Stamp Out The Duty - new campaign launched by newspaper
01-13-2021
Stamp Out The Duty - new campaign launched by newspaper
By Graham Norwood
A national newspaper is today launching a campaign for the stamp duty holiday to be extended.
The Daily Telegraph says its campaign - called Stamp Out The Duty - is inspired because it fears hundreds of thousands of buyers risk losing out on the current holiday as transactions slow because of the lockdown.
It says it wants to help buyers about to be “caught out” by a transaction process that now takes an average of 20 weeks compared with just 12 weeks a year ago.
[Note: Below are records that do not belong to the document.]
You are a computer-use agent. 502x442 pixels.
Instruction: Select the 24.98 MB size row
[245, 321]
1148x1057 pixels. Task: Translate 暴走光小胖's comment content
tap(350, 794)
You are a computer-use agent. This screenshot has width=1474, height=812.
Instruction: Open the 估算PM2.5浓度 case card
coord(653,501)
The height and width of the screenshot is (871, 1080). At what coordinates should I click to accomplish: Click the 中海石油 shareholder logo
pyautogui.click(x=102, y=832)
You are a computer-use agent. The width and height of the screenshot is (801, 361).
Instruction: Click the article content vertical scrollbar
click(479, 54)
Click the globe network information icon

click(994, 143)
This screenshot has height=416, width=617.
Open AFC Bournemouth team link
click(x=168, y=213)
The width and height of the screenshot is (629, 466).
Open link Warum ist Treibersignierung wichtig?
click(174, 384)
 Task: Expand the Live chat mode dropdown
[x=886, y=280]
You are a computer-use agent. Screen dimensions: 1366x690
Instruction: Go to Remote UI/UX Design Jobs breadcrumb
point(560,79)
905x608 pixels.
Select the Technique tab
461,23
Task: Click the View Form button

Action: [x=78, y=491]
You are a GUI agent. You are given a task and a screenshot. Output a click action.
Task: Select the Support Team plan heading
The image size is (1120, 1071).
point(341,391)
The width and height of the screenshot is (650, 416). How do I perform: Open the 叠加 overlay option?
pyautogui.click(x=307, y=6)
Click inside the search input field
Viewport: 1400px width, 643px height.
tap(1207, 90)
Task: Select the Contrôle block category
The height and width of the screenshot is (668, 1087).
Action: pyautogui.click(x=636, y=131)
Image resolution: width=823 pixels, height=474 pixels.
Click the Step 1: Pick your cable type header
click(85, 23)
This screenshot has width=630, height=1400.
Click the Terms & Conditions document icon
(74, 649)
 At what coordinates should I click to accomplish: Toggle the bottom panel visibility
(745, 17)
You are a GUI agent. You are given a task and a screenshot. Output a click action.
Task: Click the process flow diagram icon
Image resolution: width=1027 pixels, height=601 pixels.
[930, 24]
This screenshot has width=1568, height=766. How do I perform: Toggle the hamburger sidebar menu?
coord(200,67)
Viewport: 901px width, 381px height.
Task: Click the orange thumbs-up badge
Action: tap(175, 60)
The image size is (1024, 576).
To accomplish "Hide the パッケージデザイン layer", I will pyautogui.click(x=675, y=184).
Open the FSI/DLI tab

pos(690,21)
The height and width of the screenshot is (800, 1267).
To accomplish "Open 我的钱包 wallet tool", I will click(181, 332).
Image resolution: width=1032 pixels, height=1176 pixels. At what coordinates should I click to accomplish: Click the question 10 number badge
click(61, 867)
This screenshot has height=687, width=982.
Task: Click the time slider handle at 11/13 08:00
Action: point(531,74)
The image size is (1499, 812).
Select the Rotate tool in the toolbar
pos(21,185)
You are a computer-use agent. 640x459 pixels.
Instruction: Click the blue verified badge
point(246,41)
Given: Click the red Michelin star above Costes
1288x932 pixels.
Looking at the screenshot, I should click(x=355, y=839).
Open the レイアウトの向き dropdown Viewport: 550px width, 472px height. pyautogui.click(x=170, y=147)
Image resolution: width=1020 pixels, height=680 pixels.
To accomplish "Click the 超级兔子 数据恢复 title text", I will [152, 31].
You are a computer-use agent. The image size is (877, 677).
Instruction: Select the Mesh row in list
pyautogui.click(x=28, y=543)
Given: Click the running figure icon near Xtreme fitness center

The Telegraph - which is considered a strong influence on the current government, and where Prime Minister Boris Johnson used to work - is “calling on the Treasury to avoid penalising thousands of homebuyers at a time when mortgage lenders are already demanding vast deposits and household finances have been battered by the pandemic.”
Indeed the newspaper suggests Chancellor Rishi Sunak should consider scrapping SDLT on homes completely. In an editorial highlighting the campaign it says: “The stamp duty holiday announced by the Chancellor in July has been a remarkable showcase of the power of tax cuts to stimulate economic activity.”
The Telegraph warns some 325,000 buyers are mired in delays created or exacerbated by the Coronavirus crisis.
TV property commentator Phil Spencer, Zoopla, Hunters and the Conveyancers’ Association are all quoted in the campaign launch article, now available on the Telegraph website.
Separately, mortgage broker Enness Global says this morning that a survey of 1,000 current buyers shows 48 per cent are worried that their sale won’t complete before March 31, and 67 per cent would like to see the deadline extended.
The broker says those buyers yet to complete due to Coronavirus delays may be panicking, having had an offer accepted well in advance of the deadline.
It adds: “Perhaps a fair alternative to an extension would be to allow those who have an offer formally accepted prior to the end of March to also qualify for stamp duty relief.”
An online petition calling for an extension - first put online in October - is continuing to draw significant numbers of signatures.
It’s now approaching 73,000 - if it gets to 100,000 the government will be obliged to consider holding a debate on the subject.